But even a legendary story requires thoughtful telling. Mongol begins with the future Genghis Khan a nine-year-old boy in search of a wife and moves gradually though the years to his first major battle. Unfortunately, this gradual progression is less than graceful. Time after time, Bodrov cuts away from moments that need explaining and more than once lets his story rest on a crutch worthy of a Bond villain: Enemies who want to kill Temudjin simply don’t. He escapes in that damned heavy yoke not once but twice; neither freezing water nor arrows in the back can kill this man. When a former friend takes him as a slave, Temudjin is immediately sold, a decision which makes little sense unless you read the director’s comments on how several years in Genghis Khan’s life are unaccounted for. Here, he spends those years sitting in a cell in a distant city, on display as a failure until Borte, in a sequence that pushes even harder at one’s strained suspension of disbelief, comes for him.
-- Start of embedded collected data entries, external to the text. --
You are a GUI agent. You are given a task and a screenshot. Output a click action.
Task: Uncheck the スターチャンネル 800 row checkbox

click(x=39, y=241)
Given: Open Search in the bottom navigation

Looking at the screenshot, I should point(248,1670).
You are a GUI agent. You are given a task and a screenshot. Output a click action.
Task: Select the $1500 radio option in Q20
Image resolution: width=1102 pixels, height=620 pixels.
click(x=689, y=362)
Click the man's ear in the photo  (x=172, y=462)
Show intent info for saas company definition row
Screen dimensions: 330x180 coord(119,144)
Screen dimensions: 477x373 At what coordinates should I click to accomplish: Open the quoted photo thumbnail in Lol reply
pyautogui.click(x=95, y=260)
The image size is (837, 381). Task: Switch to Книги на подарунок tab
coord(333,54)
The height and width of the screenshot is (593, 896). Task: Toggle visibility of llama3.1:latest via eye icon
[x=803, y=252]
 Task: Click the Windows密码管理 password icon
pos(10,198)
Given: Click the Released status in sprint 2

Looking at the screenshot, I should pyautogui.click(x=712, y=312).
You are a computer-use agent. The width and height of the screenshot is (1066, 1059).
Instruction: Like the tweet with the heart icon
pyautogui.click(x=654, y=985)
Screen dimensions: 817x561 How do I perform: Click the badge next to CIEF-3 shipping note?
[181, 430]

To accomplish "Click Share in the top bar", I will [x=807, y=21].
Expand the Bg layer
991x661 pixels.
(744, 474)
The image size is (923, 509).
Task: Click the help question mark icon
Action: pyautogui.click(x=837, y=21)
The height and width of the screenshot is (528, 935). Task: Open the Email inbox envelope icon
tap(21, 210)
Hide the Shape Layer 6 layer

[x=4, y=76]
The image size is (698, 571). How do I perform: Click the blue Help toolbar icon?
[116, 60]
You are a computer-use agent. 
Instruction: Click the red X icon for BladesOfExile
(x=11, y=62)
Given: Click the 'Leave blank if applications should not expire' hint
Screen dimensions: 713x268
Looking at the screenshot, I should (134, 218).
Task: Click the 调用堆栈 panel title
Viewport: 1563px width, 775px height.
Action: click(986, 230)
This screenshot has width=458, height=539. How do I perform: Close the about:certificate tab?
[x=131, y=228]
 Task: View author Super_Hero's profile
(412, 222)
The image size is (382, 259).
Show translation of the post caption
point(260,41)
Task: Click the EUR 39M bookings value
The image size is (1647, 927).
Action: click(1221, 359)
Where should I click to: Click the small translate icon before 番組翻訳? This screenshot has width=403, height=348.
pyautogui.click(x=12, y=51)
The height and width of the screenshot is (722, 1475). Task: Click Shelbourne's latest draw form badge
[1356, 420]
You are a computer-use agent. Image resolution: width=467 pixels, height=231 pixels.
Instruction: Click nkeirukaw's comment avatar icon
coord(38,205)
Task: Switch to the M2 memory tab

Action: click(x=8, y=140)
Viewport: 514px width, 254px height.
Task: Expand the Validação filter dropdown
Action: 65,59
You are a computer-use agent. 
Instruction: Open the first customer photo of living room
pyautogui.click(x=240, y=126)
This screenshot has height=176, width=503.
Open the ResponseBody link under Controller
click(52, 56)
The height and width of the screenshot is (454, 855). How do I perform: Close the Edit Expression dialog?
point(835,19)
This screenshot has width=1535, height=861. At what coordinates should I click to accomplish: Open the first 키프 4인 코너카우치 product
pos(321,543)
Mongol tries to aim for both the heart and the gut; vibrant gouts of spouting red blood trade screen time with scenes in which Temudjin and Borte look longingly at each other. They’re a striking pair, but as with so many other epic, meant-to-be relationships, we’ve no real reason to believe in this one. We’ve even less reason to be interested in it when the film suggests (fairly enough) that Temudjin is to be praised for choosing to claim Borte’s children, fathered by different men, as his own — but gives no consideration to how being kidnapped (and clearly raped) by enemies or selling herself to a merchant for passage might have affected the nearly saintly Borte, whose conversations with Temudjin tend to consist of little more than concern for his well-being.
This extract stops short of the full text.